▶ **Extrait à lire**

---

7 à 11 ans
Texte : André Jean
Mise en scène : Carol Cassistat
Interprètes : Patrick Ouellet et Irène Seyes
Les dons d’Amandine, femme de chambre immigrée d’Haïti, apaisante et fort sympathique, permettent à Rémi de trouver la clé manquante à son invention : le « Globophone », capable, selon lui, de reproduire tous les sons de la terre. Une rencontre d’exception qui permet d’apprivoiser le silence.
Concepteurs visuels et sonores : Nicolas Dostie, Félix Bernier-Guimont, Vano Hotton, Katia Talbot, Fabrice Tremblay et Geneviève Tremblay
Durée du spectacle : environ 60 minutes
Production du Théâtre du Gros Mécano (Québec)
En coproduction avec L’Atrium de Chaville (France) (Québec)
Les Gros Becs
1143, rue Saint-Jean
Billetterie : 418-522-7880 poste 1
par Charlotte Riondel
Une nouvelle fois, le Théâtre du Gros Mécano invite petits et grands à partager un beau moment de théâtre avec sa nouvelle création Prière de ne pas déranger, écrite par André Jean, dans une mise en scène de Carol Cassistat avec Patrick Ouellet et Irène Seye.

---

[Exemples de repérage à l'écran]
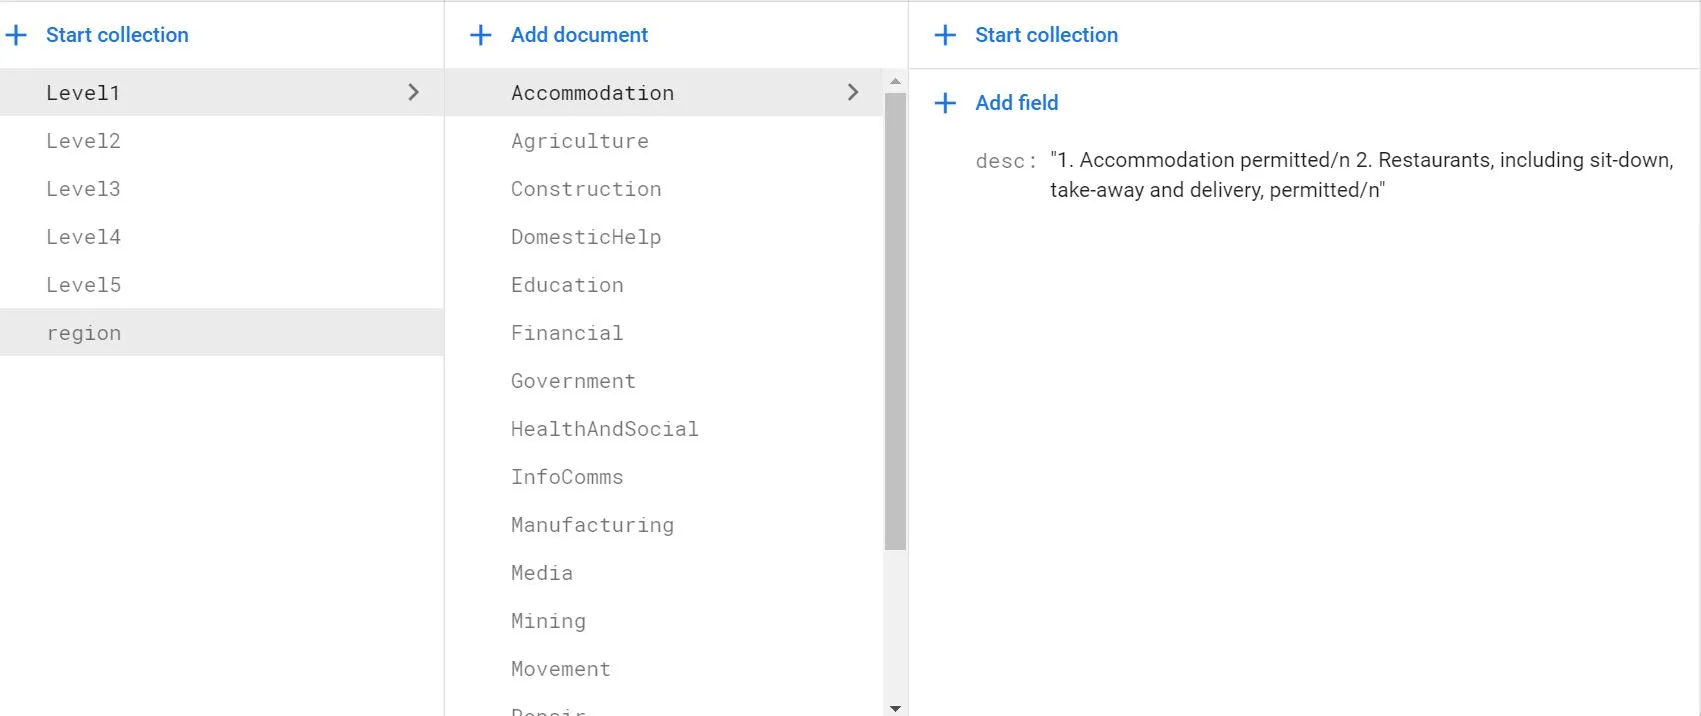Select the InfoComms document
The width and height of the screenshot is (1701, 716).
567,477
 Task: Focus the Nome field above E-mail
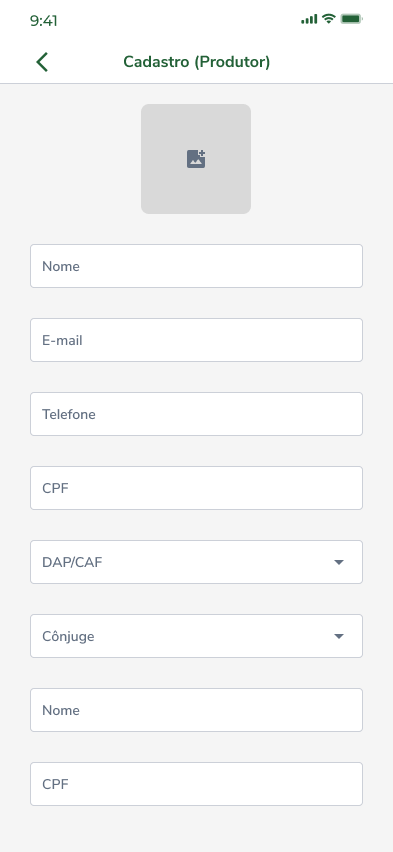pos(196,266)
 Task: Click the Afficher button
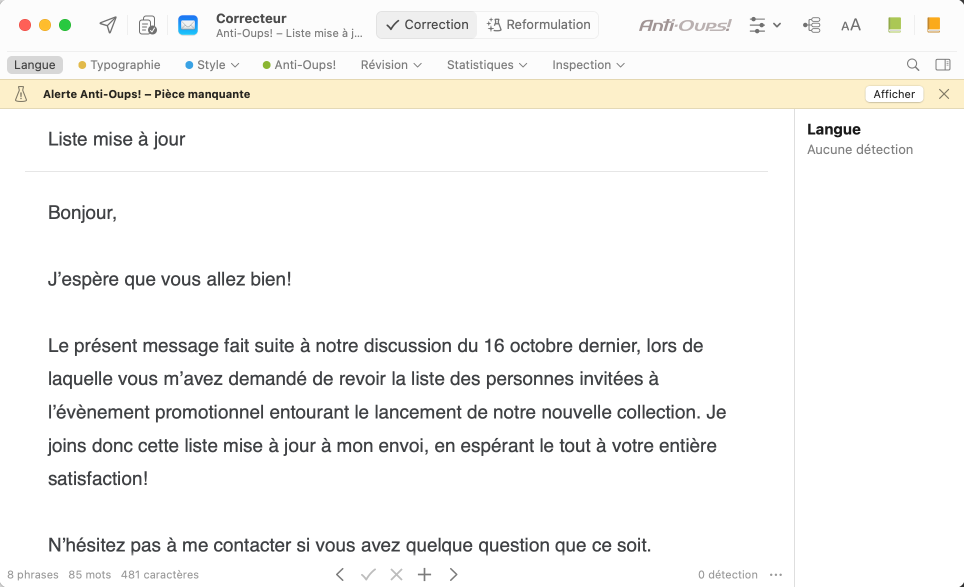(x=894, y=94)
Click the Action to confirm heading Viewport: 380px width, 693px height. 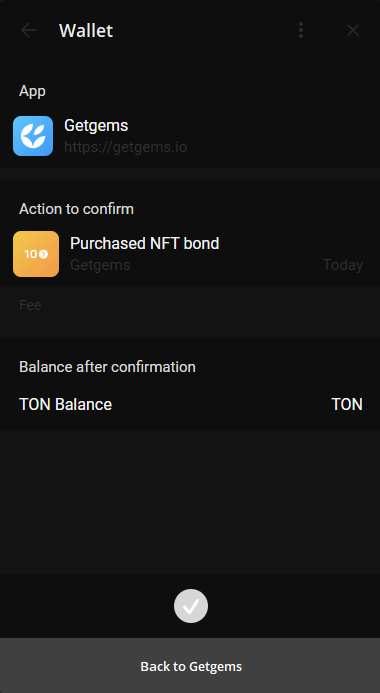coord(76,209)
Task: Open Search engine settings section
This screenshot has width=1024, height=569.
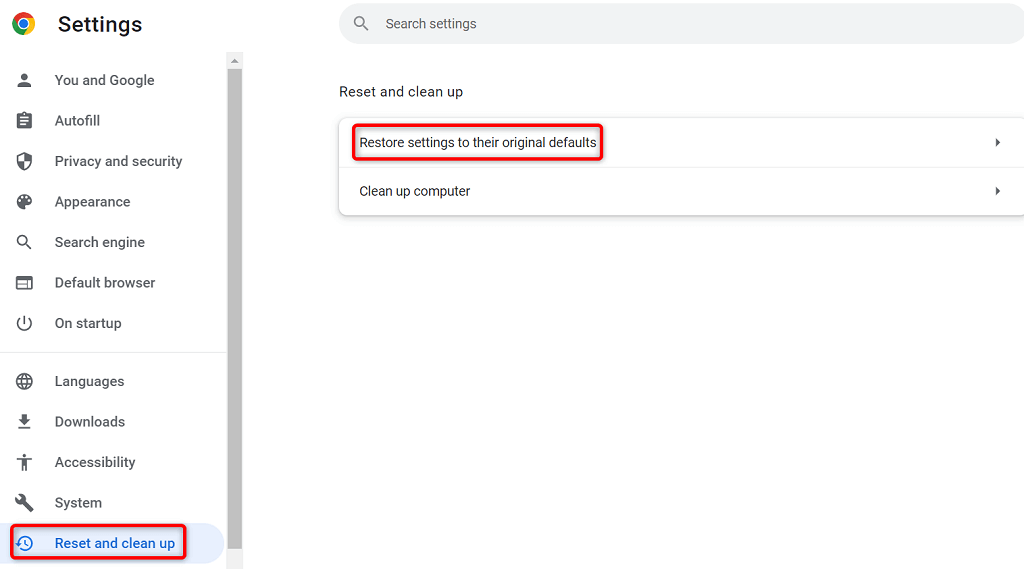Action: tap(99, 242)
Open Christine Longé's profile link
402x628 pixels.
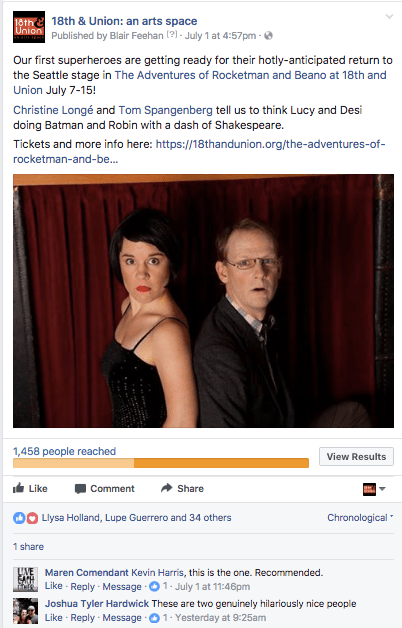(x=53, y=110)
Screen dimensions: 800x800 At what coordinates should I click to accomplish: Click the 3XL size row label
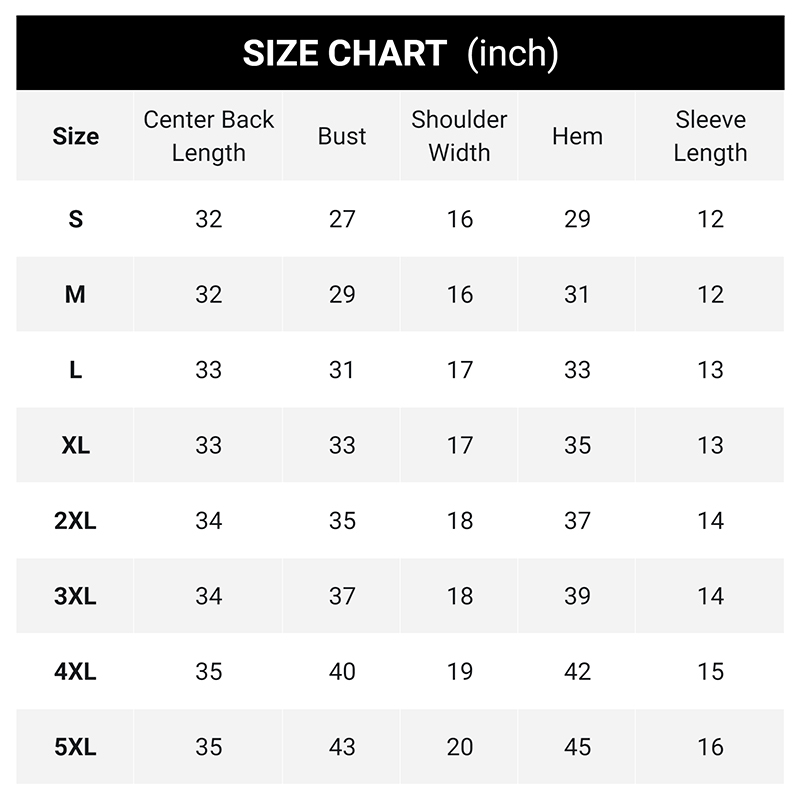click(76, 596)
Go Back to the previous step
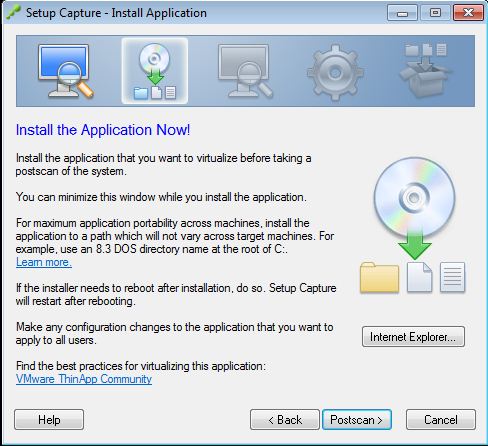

---

▶ **Consigne**
Pouvez-vous recopier fidèlement le passage de l'extrait qui commence à « Les Gros Becs » et se termine à « et Irène Seye. » ? Fondez-vous uniquement sur l'extrait pour répondre.

▶ **Réponse**
Les Gros Becs
1143, rue Saint-Jean
Billetterie : 418-522-7880 poste 1
par Charlotte Riondel
Une nouvelle fois, le Théâtre du Gros Mécano invite petits et grands à partager un beau moment de théâtre avec sa nouvelle création Prière de ne pas déranger, écrite par André Jean, dans une mise en scène de Carol Cassistat avec Patrick Ouellet et Irène Seye.